Currently there are no standardised tools/guidelines for genomic surveillance of environmental pathogens and AMR genes. To combat this, the Centre for Clinical Microbiology at UCL, led by Dr Linzy Elton, alongside partner sites such as the Royal Free London NHS Foundation Trust, HerpeZ in Zambia led by Dr John Tembo and the Institute for Endemic Diseases in Sudan led by Professor Muzamil Mahdi Abdel Hamid, have been developing the Environmental AMR Genomic Surveillance (EARGS) tool, that incorporates whole genome sequencing (WGS) of clinical and environmental isolates, as well as metagenomics for direct sampling of clinical and veterinary environments. EARGS aims to agnostically identify AMR genes, plasmids and transmission patterns for MDROs across One Health settings.  

So far we have deployed parts of the EARGS pipeline in multiple surveillance studies:

  • A study in Lusaka, Zambia, and Khartoum, Sudan, identified that COVID-19 patients have a greater risk of contracting an MDRO hospital acquired infection (HAI) (Elton et al. 2023). More information about this project can be found on our AMR:COVID page here.
  • A study of hospitalised UK COVID-19 patients showed an increased risk of certain AMR HAIs amongst patients hospitalised with COVID-19 (publication pending).
  • A study taking clinical and environmental WGS and environmental metagenomic samples showed evidence of patient-patient and patient-environment transmission of MDRO resistance genes in hospital settings (publication pending approval).
  • A study identifying AMR genes related to companion animal infections, in a UK veterinary environment using metagenomics (publication pending).

The EARGS pipeline 

We have been developing each section of the EARGS pipeline and aim to Open Access publish the protocol here soon. The pipeline consists of multiple parts:

Sample collection

We have been assessing how best to collect samples to ensure sensitivity and accuracy. For whole genome sequencing of clinical and environmental isolates, we have tested out different sample types (e.g. rectal swabs, nasal swabs, wound swabs) and culturing techniques, such as liquid and selective agar plates. For metagenomic sampling, we have compared surface swabbing with water samples for sensitivity. 

Nucleic acid extraction

We have been testing different extraciton kits. This has been expecially important when it comes to metagenomics, to ensure that the proportions of DNA/RNA we get out represents the proportion of organisms in the original environmental sample (some organisms, such as the Mycobacteria, can be very difficult to extract DNA from, and are therefore often under-represented in metagenomic samples).

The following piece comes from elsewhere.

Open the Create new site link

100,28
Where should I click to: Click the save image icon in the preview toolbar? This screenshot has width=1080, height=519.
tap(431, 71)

Library preparation and sequencing

This pipeline has been developed using Oxford Nanopore Technologies (ONT) MinION device. As well as having a small laboratory footprint and low set up costs (making it a practical choice for resource constrained laboratories), it is also a portable and versatile platform, making it compatible with the One Health surveillance tool we want EARGS to be. You can view tutorial videos we developed as part of the pipeline on our 'sequencing tutorial' pages.

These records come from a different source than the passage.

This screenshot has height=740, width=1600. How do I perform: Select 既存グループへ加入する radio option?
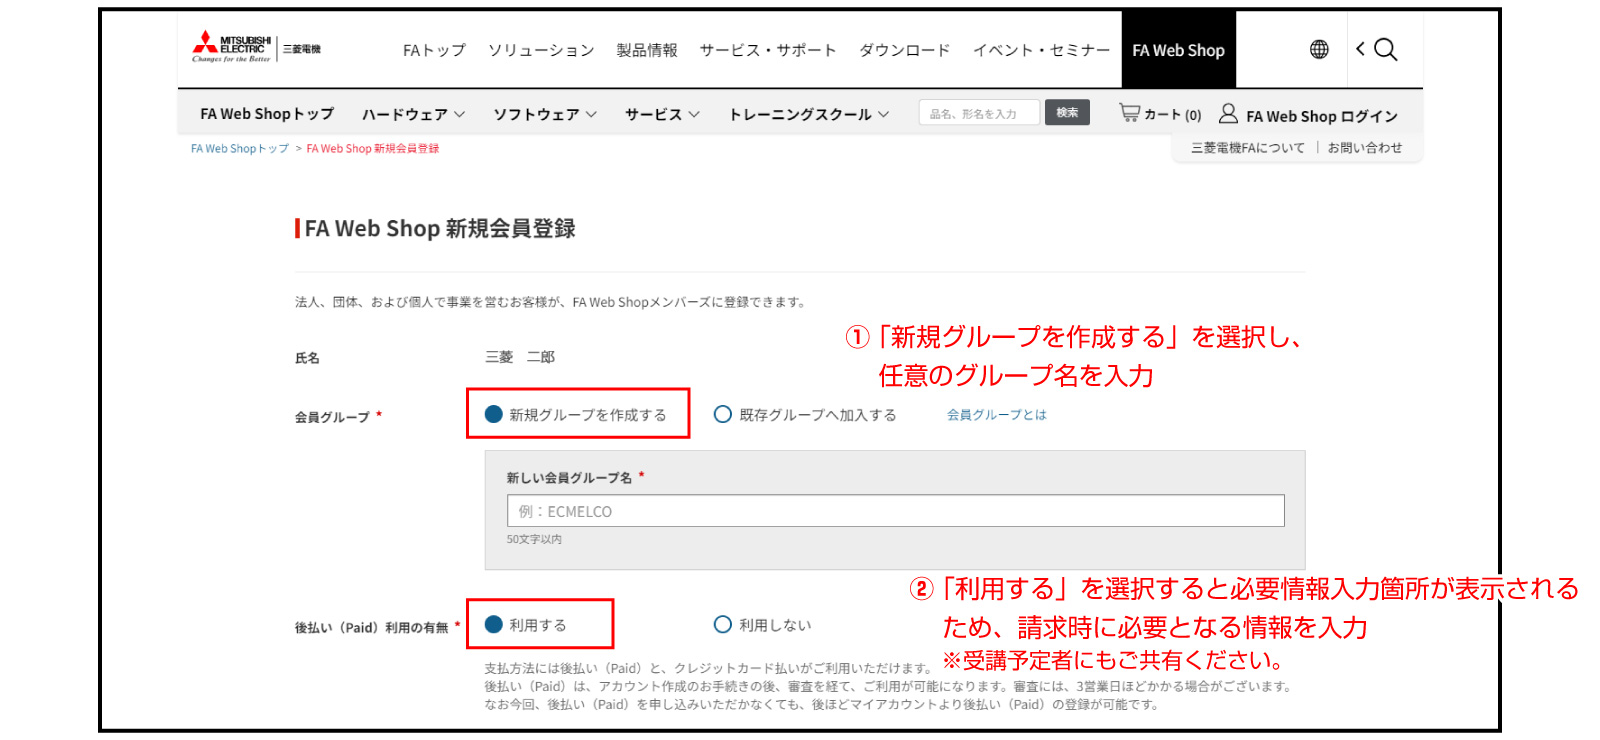point(723,414)
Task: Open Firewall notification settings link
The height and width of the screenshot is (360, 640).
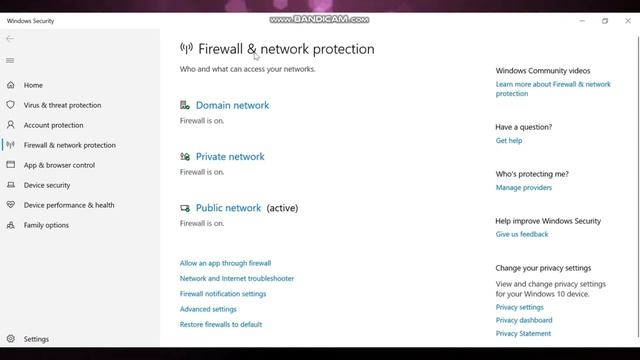Action: click(x=223, y=294)
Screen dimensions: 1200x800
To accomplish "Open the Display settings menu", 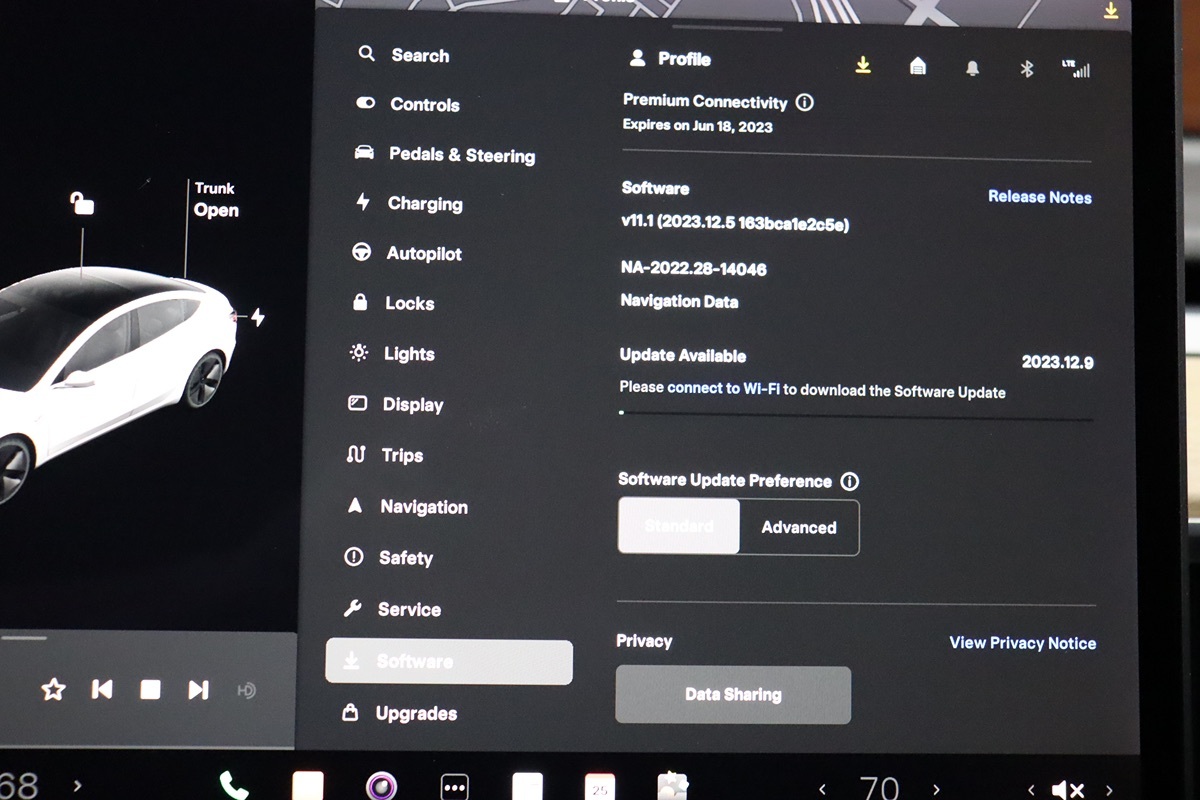I will tap(412, 405).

Bioinformatics and data analysis tools

We have been testing out different bioinformatics tools to identify different data analysis pipelines. This is important to ensure data acuracy. The identification of different aspects of AMR (such as the transmission of MDROs) requires different programmes and optimisation.  


So far, the Centre for Clinical Microbiology have trained scientists in the UK, Zambia and Sudan on the EARGS pipeline and some of the videos can be found on our 'sequencing tutorial' pages. We are in the process of developing the complete training materials and will upload them here soon.